Corrections des sujets de philosophie Série S

 

A quelles conditions l’expérience nous instruit-elle ?

Le mot expérience est polysémique et rien ici ne nous oblige à privilégier un sens plutôt qu’un autre. En effet, le mot expérience peut se dire en plusieurs sens. Il s’agit d’abord de l’expérience sensible, c’est-à-dire ce à quoi nous donnent accès nos sens. Il s’agit ensuite de l’expérience au sens où l’on peut dire d’une personne qu’elle a de l’expérience (dans un métier ou dans la pratique d’une activité par exemple). Il s’agit alors de l’expérience vécue. Enfin, le mot expérience peut désigner l’expérience scientifique c’est-à-dire un dispositif expérimental élaboré par un scientifique et visant à confirmer ou infirmer une hypothèse. La question est de savoir à quelles conditions ces différentes expériences nous instruisent, c’est-à-dire nous révèlent des informations (que l’on peut supposer objectives, c’est-à-dire renvoyant à des caractéristiques propres à l’objet sur laquelle porte notre expérience) sur le réel.  On oppose communément l’expérience sensible à l’expérience scientifique. L’expérience sensible ne serait que le recueil passif du rapport de notre corps à la réalité. Ainsi ce qui me serait donné à travers mes sens ce serait moins la nature de ce avec quoi mon corps est en contact que la nature du rapport de mon corps à cet autre corps. On accuse ainsi l’expérience sensible d’être toujours relative et subjective et en ce sens de ne pas me donner accès aux propriétés intrinsèque du réel. Pour autant, le sujet n’est pas de savoir à quelles conditions l’expérience sensible peut aboutir à des connaissances objectives. Il s’agit bien plutôt de déterminer à quelles condition celle-ci (mais pas uniquement) peut nous instruire. Le mot d’instruction est en effet plus large que celui de connaissance objective. L’instruction peut désigner de simples informations utiles à l’action.

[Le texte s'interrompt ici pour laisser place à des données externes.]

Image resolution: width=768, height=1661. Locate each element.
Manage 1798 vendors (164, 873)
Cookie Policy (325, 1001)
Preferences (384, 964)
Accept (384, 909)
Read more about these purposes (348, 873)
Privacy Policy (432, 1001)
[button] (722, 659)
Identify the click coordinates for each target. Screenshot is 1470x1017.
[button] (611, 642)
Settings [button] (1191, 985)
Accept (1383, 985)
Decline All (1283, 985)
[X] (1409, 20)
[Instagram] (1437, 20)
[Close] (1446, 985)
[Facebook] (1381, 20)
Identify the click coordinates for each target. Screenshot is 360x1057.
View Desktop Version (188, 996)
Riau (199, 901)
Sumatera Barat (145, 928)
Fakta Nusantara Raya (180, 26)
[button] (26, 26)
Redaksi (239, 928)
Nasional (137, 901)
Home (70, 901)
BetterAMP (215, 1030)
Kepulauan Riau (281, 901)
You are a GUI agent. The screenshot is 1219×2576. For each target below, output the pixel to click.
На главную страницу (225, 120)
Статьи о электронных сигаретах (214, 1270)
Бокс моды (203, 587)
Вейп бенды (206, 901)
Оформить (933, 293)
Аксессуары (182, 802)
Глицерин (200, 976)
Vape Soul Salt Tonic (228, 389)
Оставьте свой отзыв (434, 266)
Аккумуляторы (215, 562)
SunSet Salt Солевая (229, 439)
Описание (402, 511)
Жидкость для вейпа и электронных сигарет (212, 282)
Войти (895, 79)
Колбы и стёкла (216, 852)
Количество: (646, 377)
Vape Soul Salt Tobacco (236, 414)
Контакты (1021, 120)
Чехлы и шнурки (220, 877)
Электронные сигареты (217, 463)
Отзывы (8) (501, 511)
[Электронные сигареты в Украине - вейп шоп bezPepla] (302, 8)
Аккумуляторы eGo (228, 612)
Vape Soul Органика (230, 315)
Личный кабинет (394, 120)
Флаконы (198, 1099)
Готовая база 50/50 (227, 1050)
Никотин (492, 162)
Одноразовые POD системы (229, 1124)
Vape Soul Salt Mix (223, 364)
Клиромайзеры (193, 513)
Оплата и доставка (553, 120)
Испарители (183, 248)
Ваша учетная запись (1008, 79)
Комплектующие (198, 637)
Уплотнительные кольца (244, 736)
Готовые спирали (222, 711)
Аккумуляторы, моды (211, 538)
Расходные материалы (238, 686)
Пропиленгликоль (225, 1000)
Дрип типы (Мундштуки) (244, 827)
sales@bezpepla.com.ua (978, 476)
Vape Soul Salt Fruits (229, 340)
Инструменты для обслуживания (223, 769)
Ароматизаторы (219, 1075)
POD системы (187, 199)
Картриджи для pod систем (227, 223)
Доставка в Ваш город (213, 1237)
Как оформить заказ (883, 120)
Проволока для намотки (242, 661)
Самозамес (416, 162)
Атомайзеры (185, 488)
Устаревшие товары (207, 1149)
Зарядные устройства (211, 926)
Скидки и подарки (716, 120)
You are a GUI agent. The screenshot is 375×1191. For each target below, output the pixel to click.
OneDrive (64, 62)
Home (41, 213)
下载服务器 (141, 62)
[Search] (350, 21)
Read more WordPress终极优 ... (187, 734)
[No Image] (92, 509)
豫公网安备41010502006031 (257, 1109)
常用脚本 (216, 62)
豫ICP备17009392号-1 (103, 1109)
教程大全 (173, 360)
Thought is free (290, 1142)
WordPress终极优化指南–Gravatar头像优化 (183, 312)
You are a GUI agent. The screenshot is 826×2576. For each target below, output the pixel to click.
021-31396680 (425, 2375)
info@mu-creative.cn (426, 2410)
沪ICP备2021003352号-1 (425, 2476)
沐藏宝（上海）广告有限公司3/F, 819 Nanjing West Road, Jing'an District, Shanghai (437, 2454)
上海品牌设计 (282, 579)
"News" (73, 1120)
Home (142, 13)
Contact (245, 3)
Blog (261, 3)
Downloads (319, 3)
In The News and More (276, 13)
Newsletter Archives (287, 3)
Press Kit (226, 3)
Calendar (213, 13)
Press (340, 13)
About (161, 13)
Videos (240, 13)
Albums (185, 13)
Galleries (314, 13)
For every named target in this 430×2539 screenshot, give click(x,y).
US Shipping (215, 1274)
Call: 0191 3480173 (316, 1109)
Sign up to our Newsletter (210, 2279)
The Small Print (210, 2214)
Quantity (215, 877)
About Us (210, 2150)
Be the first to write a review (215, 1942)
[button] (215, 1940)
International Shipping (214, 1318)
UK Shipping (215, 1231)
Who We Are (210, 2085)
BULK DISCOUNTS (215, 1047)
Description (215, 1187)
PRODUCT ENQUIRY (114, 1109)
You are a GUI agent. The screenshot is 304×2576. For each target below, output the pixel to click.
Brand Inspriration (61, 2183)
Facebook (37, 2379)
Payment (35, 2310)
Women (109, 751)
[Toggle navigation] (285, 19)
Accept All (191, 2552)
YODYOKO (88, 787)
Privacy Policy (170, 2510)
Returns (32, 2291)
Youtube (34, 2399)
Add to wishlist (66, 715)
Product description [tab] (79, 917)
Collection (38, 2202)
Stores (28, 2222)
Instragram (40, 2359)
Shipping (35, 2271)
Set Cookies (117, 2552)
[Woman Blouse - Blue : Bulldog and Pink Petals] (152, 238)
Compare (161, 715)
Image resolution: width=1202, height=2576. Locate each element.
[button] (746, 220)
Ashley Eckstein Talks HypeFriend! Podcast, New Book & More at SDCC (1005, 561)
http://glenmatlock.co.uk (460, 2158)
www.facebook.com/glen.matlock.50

   Ce que présuppose le sujet c’est que l’expérience n’est pas par elle-même source d’instruction. Pour que l’expérience (et cela quel que soit son sens) m’instruise il faut que certaines conditions soient réunies.  Voilà le paradoxe soulevé par le sujet. Alors que nous croyons spontanément que l’expérience seule nous informe, et qu’il suffit de la laisser faire ses effets toute seule, le sujet nous conduit à nous interroger sur ce qui fait de l’expérience une expérience féconde et instructive. En somme, l’expérience entendue comme réception passive d’un donné extérieure, comme vécu ou comme dispositif expérimental nécessite  une certaine attitude, un certain rapport à elle-même pour devenir réelle. Quelle qu’elle soit, l’expérience n’est jamais pure réceptivité. Le sujet nous invite donc à déterminer l’attitude appropriée qui transforme un donné d’expérience en leçon et en instruction qui éclaire l’avenir. Tout se passe comme si la répétition de certaines expériences pouvait n’être que la répétition stérile du même et de l’identique. L’enjeu de ce sujet est de comprendre comment il est possible de tirer des leçons de nos expériences passés et de l’expérience en général. 

 

L’expérience m’enrichit lorsqu’elle me conduit à d’autres expériences.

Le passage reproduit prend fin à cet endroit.